Avril nous ramène le printemps. La nature, morte sous la froidure et la neige, retrouve vie. Cette résurgence de la vie après son enfouissement hivernal est une parabole de ce que la liturgie de ce temps pascal célèbre dans l’exultation et l’espérance. Nous sommes au centre de notre foi chrétienne : Jésus est vraiment ressuscité!
C’est ce que découvrent avec stupéfaction deux de ses amis. Ils étaient déçus! Ils avaient espéré que Jésus serait le libérateur de leur Peuple. Il a été rejeté par les chefs et mis en croix. Que reste-t-il de leurs espoirs! Ils retournent à leur village, leur routine, et s’empoisonnent en ruminant leurs regrets!

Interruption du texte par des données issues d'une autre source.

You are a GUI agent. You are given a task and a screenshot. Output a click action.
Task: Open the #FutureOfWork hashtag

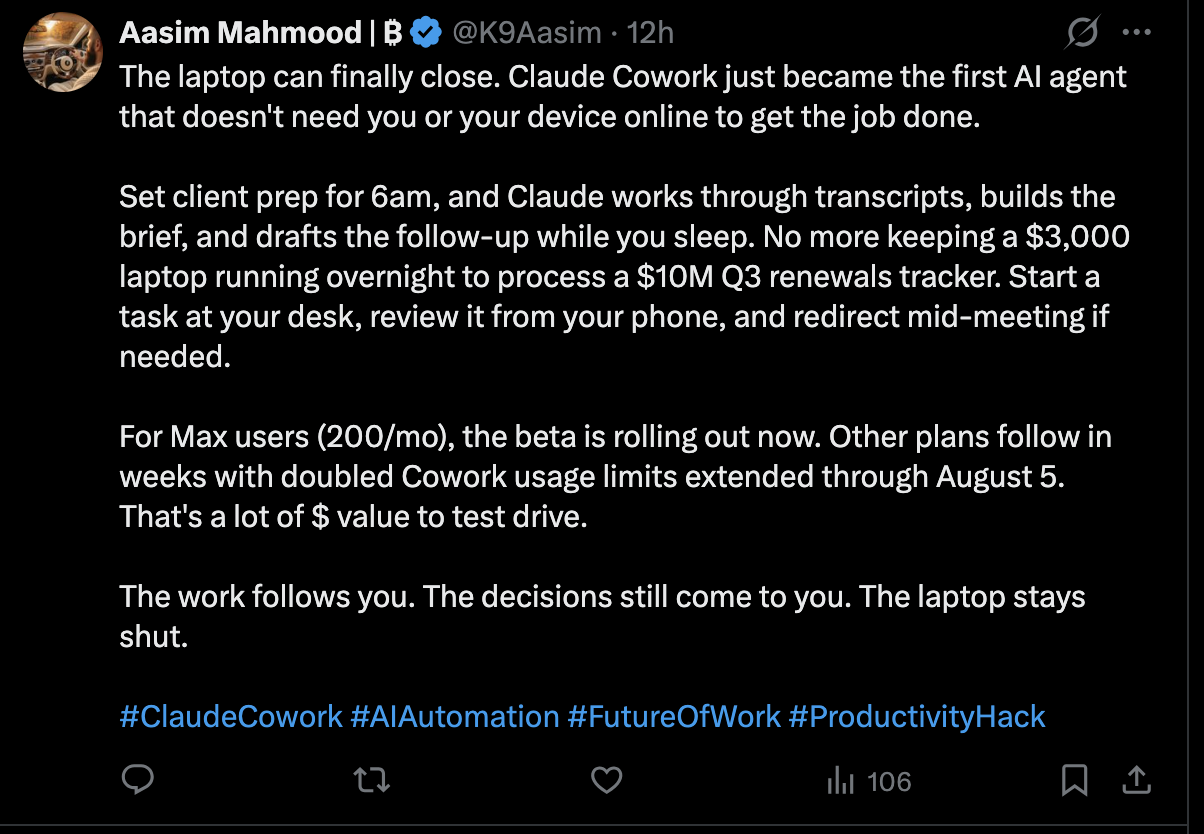[x=674, y=716]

En chemin, ils sont rejoints par un inconnu qui les écoute se lamenter sur la mort de leur maître et qui éclaire cet événement par les Écritures. Ils invitent l’étranger au souper. « Quand il fut à table avec eux, il prit le pain, dit la bénédiction, le rompit et le leur donna. Alors leurs yeux s'ouvrirent, et ils le reconnurent. » Bouleversés et enthousiastes, ils retournent vite à Jérusalem raconter à leurs compagnons ce qu’ils ont vécu! (Luc 24, 13-35) Jésus est Vivant!
Dieu a vraiment ressuscité Jésus. La bêtise, les égoïsmes, les manigances qui ont conduit Jésus à la mort sont condamnées par Dieu. La mort n’a plus le dernier mot. La vie et l’amour sont plus forts. Car Dieu est le Vivant. Il nous veut ses enfants vivants pour la vie éternelle. Il nous incite à marcher avec confiance et espérance vers le vrai but de notre vie: vivre pour toujours avec Jésus dans la Maison du Père.
Nous proclamons à chaque dimanche : « Je crois en la résurrection de la chair ». Mais y croyons-nous vraiment? Est-ce que ça entretient mon espérance, mon courage, ma joie? Est-ce que ce temps pascal réussira à faire jaillir de mon cœur la certitude d’être à ce point aimé par Dieu qu’il ne m’abandonnera jamais?